Всего-то десятисловие Всевышний нам дал, но кто бы эти заповеди исполнял? Отчего так? Оттого что людям надо чаще напоминать, что они люди. Киево-Печерская лавра как раз и напоминает. Изначально подземная, эта обитель переместилась потом на поверхность, но сохранила свои пещеры как усыпальницу братии и удел строжайших из иноков…

Я зажёг свечу и вошёл в пещеры. Просвечивая то тут, то там и бросая на сумрачные своды мутно-красные, дрожащие полосы света, медленно разрасталось и приближалось ко мне гудящее пламя. Через мгновение я встретил туристов. Они закончили осмотр пещер и покинули их. И снова тихо. Чувствую холод и свежий запах, сильный, как запах спелой дыни. Где-то здесь, совсем недалеко, гробница преподобного Илии Муромского, необоримого воина. Это уже потом я припомнил былину, где есть такие слова:

Вздымет Илья палицу
Выше могутных плеч,
Жахнет палицей впереди себя,
Отмахнёт позади себя,
Вправо, влево станет настёгивать,
Вражью силу обихаживать.

В коридорах, кельях и храмах стояли гробницы – раки с мощами святых, в нетлении которых я мог убедиться воочию. Их коснулась смерть, как все смертные, они переступили порог вечности, но тела их за сотни лет не истлели, они источали благоухание, подавали исцеление и являли живое, видимое и потому убедительное доказательство всемогущества и милости Божией.
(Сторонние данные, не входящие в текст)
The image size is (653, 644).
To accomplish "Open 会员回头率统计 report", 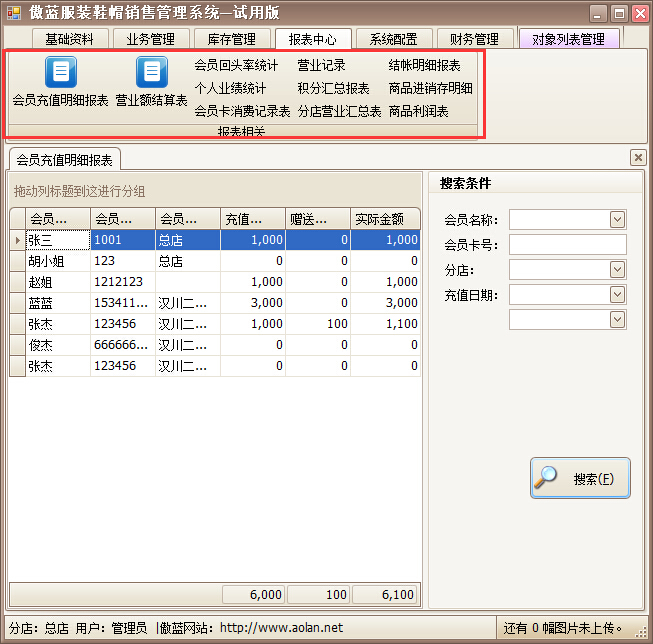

…Вечером сухота меня взяла. Будь неладна трясовица эта, лихорадка! Остановить её и палица могутного Илии не смогла бы. Но припомнилось мне из утренней литургии «тело Христово… вкусите», а потом и «преподобные отцы наши Печерские, молите Бога о нас», я помолился истово, и отступила тогда от меня окаянная та сухота.

Мне, рабу Божию Андрею, было явлено чудо».

О чуде Андрей Николаевич помнил до назначенного Вседержителем предела.

V

В Гуськове поубавился интерес к суете выживания. Он бы совсем обессилел да задичал, не будь двойника: «Прощай, мой двойник, – записал Андрей, – можешь делать всё, что угодно». Но мучитель был непреклонен. Он не только желал вместе с ним вести дневник, но и видеть, слышать всё, что видит и слышит сам Гуськов. У Ольги Закатовой они тоже теперь бывали вместе.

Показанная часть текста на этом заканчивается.